1、在集合中考慮兩個物件是否相同的規則是：

第一步：如果hashCode（）相等，則進行第二步，否則不相同。

第二步：檢視equals（）相等就相等，否則不相同

2、hashcode是物件或者變數通過雜湊演算法計算出來的hash值，不同物件是不一樣的，同一個物件是不變的。

3、equals（）相等，hashcode一定相等

hashcode不相等，equals一定不相同

4、在重寫類的equals（）方法時都會重寫hashcode（）方法。

如果重寫了equals（），但是沒有重寫hashcode（）則會造成如下問題。

public class ObjectClass {
    public static void 
 
main(String[] args) {
        Set<Demo1> demo1Set=new HashSet<>();
        Demo1 demo1=new Demo1(1,2);
        Demo1 demo2=new Demo1(3,4);
        Demo1 demo3=new Demo1(5,6);
        demo1Set.add(demo1);
        demo1Set.add(demo2);
        demo1Set.add(demo3);
        System.out.println(demo1Set);
 

        Demo1 demo4=new Demo1(1,2);
        demo1Set.add(demo4);
        System.out.println(demo1Set);
        System.out.println(demo1.hashCode());
        System.out.println(demo4.hashCode());
        System.out.println(demo1.hashCode());

    }
}

class Demo1{
    private int value;
    private int 
 
id;

    public Demo1(int value,int id){
        this.value=value;
        this.id=id;
    }

    @Override
public boolean equals(Object o) {
        if (this == o) return true;
        if (o == null || getClass() != o.getClass()) return false;

        Demo1 demo1 = (Demo1) o;

        if (id != demo1.id) return false;
        if (value != demo1.value) return false;

        return true;
    }

//    @Override
//    public int hashCode() {
//        int result = value;
//        result = 31 * result + id;
//        return result;
//    }
@Override
public String toString() {
        return "Demo1{" +
                "value=" + value +
                ", id=" + id +
                '}';
    }
}

[Demo1{value=3, id=4}, Demo1{value=1, id=2}, Demo1{value=5, id=6}]
[Demo1{value=3, id=4}, Demo1{value=1, id=2}, Demo1{value=1, id=2},Demo1{value=5, id=6}]
2133927002
1173230247
2133927002

也就是說，在這種情況下，不重新寫hashcode方法，兩個物件是的hashcode值Object方法裡面是不一樣的。

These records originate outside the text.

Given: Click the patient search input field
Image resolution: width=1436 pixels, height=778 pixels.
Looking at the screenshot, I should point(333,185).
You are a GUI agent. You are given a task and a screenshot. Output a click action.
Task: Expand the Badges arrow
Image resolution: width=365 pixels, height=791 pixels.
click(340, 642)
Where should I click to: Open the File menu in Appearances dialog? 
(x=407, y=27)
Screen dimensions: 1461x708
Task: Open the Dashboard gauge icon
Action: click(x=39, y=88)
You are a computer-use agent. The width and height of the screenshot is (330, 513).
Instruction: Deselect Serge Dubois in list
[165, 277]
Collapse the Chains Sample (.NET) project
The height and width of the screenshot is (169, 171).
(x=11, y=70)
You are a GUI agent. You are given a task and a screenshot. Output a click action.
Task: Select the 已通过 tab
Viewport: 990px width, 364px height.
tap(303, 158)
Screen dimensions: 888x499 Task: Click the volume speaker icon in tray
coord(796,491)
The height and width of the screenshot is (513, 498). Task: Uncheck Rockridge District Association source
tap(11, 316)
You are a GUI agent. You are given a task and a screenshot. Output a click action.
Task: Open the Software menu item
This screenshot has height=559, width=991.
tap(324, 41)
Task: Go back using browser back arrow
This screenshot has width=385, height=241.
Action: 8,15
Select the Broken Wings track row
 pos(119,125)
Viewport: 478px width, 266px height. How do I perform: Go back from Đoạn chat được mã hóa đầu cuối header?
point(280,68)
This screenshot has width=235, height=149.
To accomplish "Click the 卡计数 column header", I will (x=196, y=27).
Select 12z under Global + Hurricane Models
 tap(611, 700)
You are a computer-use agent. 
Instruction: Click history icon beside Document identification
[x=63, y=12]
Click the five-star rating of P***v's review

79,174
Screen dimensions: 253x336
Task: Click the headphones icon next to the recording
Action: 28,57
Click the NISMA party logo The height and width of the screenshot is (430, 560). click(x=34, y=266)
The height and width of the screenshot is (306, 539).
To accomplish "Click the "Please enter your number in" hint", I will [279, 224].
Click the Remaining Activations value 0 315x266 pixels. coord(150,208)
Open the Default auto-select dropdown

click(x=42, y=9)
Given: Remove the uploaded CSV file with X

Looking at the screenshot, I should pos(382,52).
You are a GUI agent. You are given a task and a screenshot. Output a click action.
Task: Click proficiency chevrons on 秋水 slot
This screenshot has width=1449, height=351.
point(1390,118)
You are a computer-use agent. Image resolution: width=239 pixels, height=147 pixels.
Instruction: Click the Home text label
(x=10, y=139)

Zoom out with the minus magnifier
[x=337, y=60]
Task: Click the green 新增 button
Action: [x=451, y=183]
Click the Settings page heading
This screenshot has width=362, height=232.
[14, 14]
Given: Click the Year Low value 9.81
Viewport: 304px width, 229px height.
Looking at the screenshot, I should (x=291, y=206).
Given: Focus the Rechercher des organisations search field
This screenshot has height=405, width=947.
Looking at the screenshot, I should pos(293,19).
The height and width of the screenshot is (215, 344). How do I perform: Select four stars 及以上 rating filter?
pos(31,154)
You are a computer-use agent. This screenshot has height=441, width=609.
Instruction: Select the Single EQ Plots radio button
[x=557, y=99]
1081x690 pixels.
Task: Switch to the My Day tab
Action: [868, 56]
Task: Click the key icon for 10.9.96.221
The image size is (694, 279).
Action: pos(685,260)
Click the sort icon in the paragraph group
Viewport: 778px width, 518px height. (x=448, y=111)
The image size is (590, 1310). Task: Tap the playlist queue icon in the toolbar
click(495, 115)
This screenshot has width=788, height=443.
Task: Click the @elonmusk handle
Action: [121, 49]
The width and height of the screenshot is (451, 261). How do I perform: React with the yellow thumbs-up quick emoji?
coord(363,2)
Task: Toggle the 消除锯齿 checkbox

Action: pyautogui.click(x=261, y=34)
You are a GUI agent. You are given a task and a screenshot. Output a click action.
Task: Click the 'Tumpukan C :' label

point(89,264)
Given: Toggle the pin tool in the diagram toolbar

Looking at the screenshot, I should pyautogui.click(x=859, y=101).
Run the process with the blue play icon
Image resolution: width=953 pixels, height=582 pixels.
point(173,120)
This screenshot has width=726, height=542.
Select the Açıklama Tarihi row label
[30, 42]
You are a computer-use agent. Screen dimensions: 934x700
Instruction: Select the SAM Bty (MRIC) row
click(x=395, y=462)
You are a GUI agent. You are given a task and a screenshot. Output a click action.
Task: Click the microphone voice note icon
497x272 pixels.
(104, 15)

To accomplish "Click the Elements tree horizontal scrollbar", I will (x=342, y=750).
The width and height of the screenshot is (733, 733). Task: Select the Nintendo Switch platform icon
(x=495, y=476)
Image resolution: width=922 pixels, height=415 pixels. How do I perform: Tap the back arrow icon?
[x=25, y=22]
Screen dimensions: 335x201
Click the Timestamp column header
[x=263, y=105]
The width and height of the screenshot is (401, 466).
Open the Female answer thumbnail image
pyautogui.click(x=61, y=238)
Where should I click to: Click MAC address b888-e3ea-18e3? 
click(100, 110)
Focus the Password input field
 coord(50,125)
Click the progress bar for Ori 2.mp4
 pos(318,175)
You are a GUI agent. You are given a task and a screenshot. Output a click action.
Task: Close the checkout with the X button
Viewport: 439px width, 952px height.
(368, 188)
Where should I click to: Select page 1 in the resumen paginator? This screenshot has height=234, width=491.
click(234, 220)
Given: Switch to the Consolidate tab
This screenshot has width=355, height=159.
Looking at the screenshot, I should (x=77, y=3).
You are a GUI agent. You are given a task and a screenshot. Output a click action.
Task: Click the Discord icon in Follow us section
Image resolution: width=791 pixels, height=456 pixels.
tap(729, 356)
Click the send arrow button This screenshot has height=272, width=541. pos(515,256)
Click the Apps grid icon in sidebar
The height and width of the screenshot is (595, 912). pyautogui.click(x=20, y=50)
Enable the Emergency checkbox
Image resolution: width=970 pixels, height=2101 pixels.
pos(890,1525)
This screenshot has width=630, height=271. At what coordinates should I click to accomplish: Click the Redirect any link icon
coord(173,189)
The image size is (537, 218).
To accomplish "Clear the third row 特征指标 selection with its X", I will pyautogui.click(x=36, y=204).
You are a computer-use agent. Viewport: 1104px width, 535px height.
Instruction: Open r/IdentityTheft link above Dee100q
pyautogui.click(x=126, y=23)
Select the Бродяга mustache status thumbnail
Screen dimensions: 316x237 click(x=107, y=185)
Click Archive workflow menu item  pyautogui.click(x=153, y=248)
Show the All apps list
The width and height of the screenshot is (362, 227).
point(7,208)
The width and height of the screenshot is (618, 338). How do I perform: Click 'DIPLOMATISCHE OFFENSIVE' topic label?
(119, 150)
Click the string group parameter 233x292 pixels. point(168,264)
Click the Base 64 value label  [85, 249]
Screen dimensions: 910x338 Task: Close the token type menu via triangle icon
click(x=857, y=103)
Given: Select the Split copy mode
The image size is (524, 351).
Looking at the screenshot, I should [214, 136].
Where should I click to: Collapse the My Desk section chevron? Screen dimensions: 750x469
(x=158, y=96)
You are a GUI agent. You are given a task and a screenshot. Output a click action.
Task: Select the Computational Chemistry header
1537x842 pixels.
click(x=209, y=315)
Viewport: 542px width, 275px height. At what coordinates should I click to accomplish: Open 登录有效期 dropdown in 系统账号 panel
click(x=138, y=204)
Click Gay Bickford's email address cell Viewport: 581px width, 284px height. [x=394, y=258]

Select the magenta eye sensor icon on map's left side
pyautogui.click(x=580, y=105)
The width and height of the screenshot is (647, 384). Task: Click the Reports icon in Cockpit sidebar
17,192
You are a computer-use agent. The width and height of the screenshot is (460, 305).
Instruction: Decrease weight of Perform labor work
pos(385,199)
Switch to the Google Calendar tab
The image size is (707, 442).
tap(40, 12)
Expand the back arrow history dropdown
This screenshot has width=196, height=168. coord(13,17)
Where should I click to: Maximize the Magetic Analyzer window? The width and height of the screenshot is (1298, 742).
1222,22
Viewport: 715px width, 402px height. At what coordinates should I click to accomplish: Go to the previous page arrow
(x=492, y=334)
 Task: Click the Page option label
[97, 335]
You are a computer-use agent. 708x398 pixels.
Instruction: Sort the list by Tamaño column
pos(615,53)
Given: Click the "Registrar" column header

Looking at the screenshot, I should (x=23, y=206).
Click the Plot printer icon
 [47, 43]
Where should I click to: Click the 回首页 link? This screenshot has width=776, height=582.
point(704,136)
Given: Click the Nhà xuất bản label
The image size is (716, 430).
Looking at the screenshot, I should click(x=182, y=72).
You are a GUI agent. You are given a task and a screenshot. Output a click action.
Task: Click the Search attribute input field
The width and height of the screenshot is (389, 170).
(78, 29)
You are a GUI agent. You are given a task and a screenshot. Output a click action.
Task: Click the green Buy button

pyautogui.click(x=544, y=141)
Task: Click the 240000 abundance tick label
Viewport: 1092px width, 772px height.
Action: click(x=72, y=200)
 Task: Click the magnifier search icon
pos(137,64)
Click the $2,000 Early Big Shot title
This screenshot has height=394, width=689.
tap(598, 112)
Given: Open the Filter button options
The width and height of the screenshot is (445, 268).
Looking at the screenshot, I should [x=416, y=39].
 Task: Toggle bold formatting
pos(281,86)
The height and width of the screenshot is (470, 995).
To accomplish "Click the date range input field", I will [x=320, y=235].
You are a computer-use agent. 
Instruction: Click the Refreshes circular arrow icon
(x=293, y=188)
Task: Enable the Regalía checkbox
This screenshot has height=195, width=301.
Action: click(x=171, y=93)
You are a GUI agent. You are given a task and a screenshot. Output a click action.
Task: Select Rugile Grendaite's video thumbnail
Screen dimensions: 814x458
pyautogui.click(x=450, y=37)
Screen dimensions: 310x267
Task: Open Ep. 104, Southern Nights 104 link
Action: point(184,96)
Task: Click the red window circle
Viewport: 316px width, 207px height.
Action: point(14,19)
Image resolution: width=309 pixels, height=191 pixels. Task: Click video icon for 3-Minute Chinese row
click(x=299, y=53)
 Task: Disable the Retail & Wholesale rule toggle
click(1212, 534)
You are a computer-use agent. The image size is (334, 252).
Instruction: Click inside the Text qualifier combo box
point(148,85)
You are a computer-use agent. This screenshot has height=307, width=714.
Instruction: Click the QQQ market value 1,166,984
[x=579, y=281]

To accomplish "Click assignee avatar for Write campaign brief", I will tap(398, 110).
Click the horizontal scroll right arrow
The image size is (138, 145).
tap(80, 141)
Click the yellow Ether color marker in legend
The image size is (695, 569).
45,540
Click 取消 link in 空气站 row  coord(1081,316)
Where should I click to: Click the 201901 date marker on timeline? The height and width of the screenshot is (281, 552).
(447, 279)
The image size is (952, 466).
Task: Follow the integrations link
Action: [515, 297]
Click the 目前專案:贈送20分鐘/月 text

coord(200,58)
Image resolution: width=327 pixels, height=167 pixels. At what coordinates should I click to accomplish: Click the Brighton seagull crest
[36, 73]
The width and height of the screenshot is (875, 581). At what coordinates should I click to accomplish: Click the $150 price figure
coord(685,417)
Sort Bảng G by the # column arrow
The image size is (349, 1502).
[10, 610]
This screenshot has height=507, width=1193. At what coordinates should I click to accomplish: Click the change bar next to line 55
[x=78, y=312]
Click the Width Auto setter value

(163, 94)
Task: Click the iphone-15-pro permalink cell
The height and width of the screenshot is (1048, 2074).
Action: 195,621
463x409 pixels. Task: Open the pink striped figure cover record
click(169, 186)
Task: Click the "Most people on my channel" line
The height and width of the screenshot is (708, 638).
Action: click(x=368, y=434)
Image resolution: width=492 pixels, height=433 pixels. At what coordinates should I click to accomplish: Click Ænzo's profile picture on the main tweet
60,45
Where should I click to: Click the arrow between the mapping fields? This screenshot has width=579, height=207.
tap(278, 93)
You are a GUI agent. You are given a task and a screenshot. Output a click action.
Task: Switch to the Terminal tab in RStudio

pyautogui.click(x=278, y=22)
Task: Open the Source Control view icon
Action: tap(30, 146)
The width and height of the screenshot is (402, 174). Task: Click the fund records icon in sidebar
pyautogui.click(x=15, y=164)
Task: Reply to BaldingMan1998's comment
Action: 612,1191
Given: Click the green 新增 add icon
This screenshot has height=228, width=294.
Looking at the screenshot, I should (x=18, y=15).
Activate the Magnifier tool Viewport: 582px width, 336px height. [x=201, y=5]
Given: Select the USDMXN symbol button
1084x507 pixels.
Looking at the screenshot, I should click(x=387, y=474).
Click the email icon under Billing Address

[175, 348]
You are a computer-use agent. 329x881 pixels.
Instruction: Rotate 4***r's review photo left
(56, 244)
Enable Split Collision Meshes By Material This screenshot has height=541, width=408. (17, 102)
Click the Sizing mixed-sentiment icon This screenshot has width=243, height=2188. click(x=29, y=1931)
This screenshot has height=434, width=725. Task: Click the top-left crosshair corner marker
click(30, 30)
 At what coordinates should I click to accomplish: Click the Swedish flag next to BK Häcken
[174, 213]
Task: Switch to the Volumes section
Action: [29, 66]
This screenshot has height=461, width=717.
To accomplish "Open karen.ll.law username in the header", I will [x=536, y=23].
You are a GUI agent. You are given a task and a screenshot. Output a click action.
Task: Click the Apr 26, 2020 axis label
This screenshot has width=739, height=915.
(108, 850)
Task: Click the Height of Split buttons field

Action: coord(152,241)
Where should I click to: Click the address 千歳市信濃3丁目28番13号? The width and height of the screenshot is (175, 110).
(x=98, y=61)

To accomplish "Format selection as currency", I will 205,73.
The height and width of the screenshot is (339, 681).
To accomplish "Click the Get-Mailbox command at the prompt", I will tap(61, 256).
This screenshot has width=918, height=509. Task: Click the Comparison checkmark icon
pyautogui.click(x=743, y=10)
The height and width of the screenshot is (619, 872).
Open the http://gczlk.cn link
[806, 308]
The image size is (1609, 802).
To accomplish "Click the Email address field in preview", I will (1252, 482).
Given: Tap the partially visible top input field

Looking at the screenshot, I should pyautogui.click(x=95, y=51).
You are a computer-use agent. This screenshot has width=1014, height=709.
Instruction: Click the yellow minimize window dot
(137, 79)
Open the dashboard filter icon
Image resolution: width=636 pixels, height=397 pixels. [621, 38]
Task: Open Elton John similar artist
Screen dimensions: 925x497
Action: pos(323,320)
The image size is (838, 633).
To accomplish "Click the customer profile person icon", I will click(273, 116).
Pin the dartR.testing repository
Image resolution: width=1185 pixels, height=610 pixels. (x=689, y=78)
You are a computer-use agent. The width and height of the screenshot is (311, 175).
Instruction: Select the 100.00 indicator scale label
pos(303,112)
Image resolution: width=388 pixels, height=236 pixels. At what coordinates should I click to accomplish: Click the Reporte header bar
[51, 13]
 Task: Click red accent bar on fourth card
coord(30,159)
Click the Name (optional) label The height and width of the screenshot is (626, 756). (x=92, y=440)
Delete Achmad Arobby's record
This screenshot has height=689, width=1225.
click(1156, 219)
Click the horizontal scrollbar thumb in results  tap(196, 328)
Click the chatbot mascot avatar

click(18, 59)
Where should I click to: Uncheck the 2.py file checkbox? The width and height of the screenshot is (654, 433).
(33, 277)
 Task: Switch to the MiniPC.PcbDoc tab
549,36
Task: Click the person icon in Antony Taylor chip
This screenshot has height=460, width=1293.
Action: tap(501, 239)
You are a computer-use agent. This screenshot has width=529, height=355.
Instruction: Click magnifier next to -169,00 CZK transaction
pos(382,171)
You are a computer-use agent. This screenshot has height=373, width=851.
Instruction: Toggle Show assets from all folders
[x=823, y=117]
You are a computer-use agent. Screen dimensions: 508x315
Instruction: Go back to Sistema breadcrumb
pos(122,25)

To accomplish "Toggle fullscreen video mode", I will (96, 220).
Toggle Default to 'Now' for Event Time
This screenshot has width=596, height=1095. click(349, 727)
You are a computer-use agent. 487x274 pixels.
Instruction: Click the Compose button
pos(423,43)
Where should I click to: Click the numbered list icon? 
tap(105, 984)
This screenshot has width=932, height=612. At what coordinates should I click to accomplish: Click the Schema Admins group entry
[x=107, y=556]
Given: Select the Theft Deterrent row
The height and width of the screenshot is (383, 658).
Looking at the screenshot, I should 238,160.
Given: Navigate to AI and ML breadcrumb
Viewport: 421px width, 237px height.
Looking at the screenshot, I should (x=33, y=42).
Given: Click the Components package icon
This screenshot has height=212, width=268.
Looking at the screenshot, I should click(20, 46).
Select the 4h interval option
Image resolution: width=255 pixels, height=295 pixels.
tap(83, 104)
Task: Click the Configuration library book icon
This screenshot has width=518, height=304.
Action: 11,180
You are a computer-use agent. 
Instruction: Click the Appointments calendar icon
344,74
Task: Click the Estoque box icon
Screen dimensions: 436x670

所以set集合裡面就會認為是兩個不同的物件，所以會都有。所以重寫了equals方法必須重寫hashcode方法。

例項應用：

public static boolean isAllSelected(WipPackage wipPackage, WiseNewsSession wiseNewsSession) {
    ConfigManager configManager = wiseNewsSession.getConfigManager();
WipPackage wipPackageFrom4VS=getWipPackage4VS(wiseNewsSession, configManager);
return wipPackageFrom4VS.equals(wipPackage);
}

比較wipPackageFrom4VS和wipPackage兩個物件是否相等。顯然如果不重寫WipPackage的hashCode()方法

這兩個物件的hashCode值是不相等的（因為是不同的物件）。那麼既然兩個物件的hashcode值不相等，

即使兩個物件對應欄位的值相等，equals（）方法也一定是false。

so

@Override
public boolean equals(Object o) {
    if (this == o) {
        return true;
}
    if (o == null || getClass() != o.getClass()) {
        return false;
}

    WipPackage that = (WipPackage) o;
if (wisesearch != that.wisesearch) {
        return false;
}
    if (wisesearchpro != that.wisesearchpro) {
        return false;
}
    if (video != that.video) {
        return false;
}
    if (cartoon != that.cartoon) {
        return false;
}
    if (web != that.web) {
        return false;
}
    if (ad != that.ad) {
        return false;
}
    return wiselive == that.wiselive;
}

@Override
public int hashCode() {
    int result = (wisesearch ? 1 : 0);
result = 31 * result + (wisesearchpro ? 1 : 0);
result = 31 * result + (video ? 1 : 0);
result = 31 * result + (cartoon ? 1 : 0);
result = 31 * result + (web ? 1 : 0);
result = 31 * result + (ad ? 1 : 0);
result = 31 * result + (wiselive ? 1 : 0);
return result;
}

那麼另一個問題來了，怎麼重寫hashCode()方法和equals()方法呢？

一定要確保兩個物件的欄位相同，hashCode()和equals()就相同。

那麼為什麼要乘以31呢？

The value 31 was chosen because it is an odd prime. If it were even and the multiplication overflowed, information would be lost, as multiplication by 2 is equivalent to shifting. The advantage of using a prime is less clear, but it is traditional. A nice property of 31 is that the multiplication can be replaced by a shift and a subtraction for better performance: 31 * i == (i << 5) - i. Modern VMs do this sort of optimization automatically.